YOUR INSTRUCTIONS: Your answer must be every line of the data that holds the string "computer".

Dataset entries:
···
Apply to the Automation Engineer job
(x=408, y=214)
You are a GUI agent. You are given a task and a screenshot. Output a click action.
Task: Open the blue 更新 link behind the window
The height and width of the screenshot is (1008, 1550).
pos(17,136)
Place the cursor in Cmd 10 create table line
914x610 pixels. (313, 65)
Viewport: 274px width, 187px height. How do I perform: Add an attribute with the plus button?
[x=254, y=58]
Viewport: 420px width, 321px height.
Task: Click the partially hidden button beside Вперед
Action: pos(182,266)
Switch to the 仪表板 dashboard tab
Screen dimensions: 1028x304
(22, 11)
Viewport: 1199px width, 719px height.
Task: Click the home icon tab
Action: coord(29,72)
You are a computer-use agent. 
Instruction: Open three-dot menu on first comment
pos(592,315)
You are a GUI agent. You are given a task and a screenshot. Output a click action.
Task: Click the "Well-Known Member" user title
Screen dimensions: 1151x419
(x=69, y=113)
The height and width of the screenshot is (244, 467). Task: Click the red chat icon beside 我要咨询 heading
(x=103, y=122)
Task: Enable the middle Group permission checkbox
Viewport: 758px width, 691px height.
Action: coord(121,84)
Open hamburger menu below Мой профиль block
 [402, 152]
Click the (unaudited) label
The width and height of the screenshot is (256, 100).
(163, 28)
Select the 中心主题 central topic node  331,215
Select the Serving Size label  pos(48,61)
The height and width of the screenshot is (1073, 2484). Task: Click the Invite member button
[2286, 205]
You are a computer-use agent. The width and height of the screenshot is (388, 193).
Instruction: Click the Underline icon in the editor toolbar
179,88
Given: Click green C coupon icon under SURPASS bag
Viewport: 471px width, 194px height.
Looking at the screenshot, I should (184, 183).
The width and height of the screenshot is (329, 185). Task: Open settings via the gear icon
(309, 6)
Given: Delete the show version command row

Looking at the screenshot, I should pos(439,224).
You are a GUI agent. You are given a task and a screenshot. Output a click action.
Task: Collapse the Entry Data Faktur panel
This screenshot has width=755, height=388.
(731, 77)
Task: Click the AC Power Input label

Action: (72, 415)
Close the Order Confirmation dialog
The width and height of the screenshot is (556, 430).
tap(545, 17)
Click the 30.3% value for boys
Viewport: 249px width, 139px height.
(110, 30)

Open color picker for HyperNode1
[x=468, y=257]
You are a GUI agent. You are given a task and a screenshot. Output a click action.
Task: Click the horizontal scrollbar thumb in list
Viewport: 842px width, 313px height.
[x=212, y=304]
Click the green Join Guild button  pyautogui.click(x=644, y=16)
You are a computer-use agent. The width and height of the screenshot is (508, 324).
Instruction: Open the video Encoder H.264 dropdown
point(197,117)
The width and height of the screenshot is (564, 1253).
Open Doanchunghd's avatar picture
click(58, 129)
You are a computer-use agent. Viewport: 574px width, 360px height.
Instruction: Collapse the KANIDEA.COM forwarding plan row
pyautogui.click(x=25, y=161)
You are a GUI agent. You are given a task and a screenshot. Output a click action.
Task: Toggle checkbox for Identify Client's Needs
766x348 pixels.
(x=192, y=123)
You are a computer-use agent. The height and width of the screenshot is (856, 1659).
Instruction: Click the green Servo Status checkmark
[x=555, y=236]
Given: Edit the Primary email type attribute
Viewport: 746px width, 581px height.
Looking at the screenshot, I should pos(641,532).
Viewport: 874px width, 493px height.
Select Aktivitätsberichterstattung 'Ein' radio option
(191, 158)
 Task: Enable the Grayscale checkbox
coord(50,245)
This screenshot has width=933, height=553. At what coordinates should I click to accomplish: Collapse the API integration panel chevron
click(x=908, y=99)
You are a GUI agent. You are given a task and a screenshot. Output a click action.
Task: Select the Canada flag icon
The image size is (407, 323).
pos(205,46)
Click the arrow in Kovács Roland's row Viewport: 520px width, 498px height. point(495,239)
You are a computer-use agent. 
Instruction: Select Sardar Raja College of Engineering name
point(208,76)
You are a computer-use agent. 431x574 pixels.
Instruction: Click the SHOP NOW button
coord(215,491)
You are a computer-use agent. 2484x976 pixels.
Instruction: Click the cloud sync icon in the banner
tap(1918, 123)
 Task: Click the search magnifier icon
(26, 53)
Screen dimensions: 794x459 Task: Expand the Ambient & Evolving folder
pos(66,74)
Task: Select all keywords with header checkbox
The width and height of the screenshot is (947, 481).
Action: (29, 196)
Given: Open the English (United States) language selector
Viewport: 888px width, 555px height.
···
FINISHED EXERCISE:
You are a computer-use agent. 
You are a computer-use agent. The width and height of the screenshot is (388, 193).
You are a computer-use agent. The width and height of the screenshot is (508, 324).
You are a computer-use agent. Viewport: 574px width, 360px height.
You are a computer-use agent. The height and width of the screenshot is (856, 1659).
You are a computer-use agent. 
You are a computer-use agent. 431x574 pixels.
You are a computer-use agent. 2484x976 pixels.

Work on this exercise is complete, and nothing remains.